What you will do:
a. In the comment thread about Facebook engagement rate, condense the paragraph that begins "\"People Talking About This\" only includes" while keeping its main facts.
b. In the comment thread about Facebook engagement rate, what length of time does Steve recommend applying the formula to?

Passage to read:
┏━━

25 Sep 2012 12:09 am (@@rancilyo)
Steve
Hello Alejandro,
You can use the formula for any date range, it would work, but we recommend that you use it on a longer period of time, like 28 days, because most users engage from time to time and not every week (unfortunately!).
The idea behind this metric is also to measure progress, so you may want to use the weekly value if you want to measure progress from one week to another.
25 Sep 2012 10:09 pm
Omkar Mishra
Something i have written on Similar lines to calculate Engagement Rate for Facebook:
http://csharpdflat.in/calculating-engagement-rate-on-facebook/
Let me know if it helps you guys
25 Sep 2012 11:09 pm (@csharpdflat)
MARINA
Hi Steve, Please We do not find the “engagenet user”? How we can get it? Where does it?
Kindest Regards
Marina
27 Sep 2012 11:09 pm (@@marinapulido)
Steve
Hello Marina, you can find "Engaged users" in the excel extract of your Insights, or through 3d party solutions using Facebook's API like ours.
27 Sep 2012 11:09 pm
Marwann
Engaged Users / Reached Users is more or less how you calculate Virality Rate (Post People Talking about this / Post Reach). A little confusing…
01 Oct 2012 12:10 pm (@marwannas)
Steve
People Talking About This and Engaged Users are really different metrics.
"People Talking About This" only includes people creating stories. Thus people looking at your pictures, playing your videos or tagging your posts, for exemple, are not included. But they are engaged nevertheless.
01 Oct 2012 12:10 pm
Liensdumatin 10/02/2012 « Ray's liens du matin
[...] Why The Current Facebook Engagement Rate Calculation Is Inaccurate | Wisemetrics – The News Fe… [...]
Mary
Question…
What is my edge rank perecentage wise if I have 135 likes and 42 fans talking about this ?
01 Nov 2012 09:11 pm (@Twitter)
Egle
Hey, thank you for clearing things out
However, I’m still missing something here. My numbers are following: 28 days engaged people – 36654, 28 days total reached – 655963, so if I put in in my formula
36654/655963*100=559%
Is this % number realistic?
If I include number of posts, then ROI is 186%, still very big….
21 Nov 2012 10:11 am (@Twitter)

┗━━

Information supplied:
┏━━

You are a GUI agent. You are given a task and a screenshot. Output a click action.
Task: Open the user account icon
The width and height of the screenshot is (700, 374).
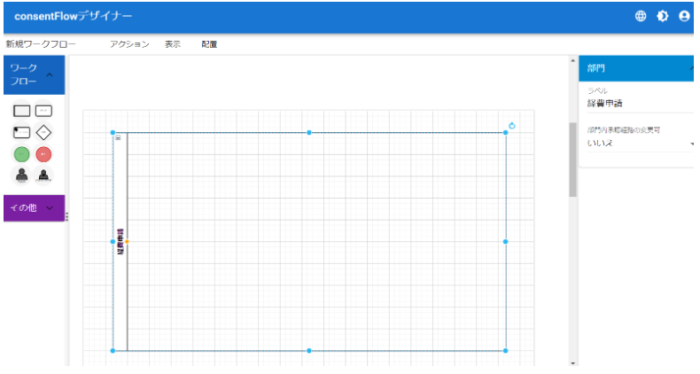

┗━━
┏━━

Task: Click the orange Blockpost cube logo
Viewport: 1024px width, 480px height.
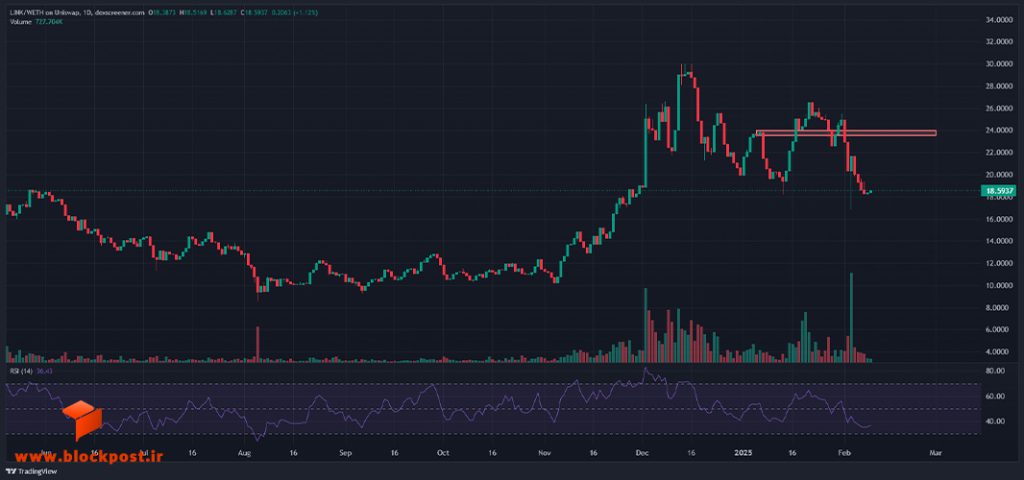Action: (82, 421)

┗━━

Answers to the exercise:
a. "People Talking About This" counts only people who create stories. People who look at your pictures, play your videos or tag your posts are not counted, even though they are engaged.

b. A longer period, like 28 days.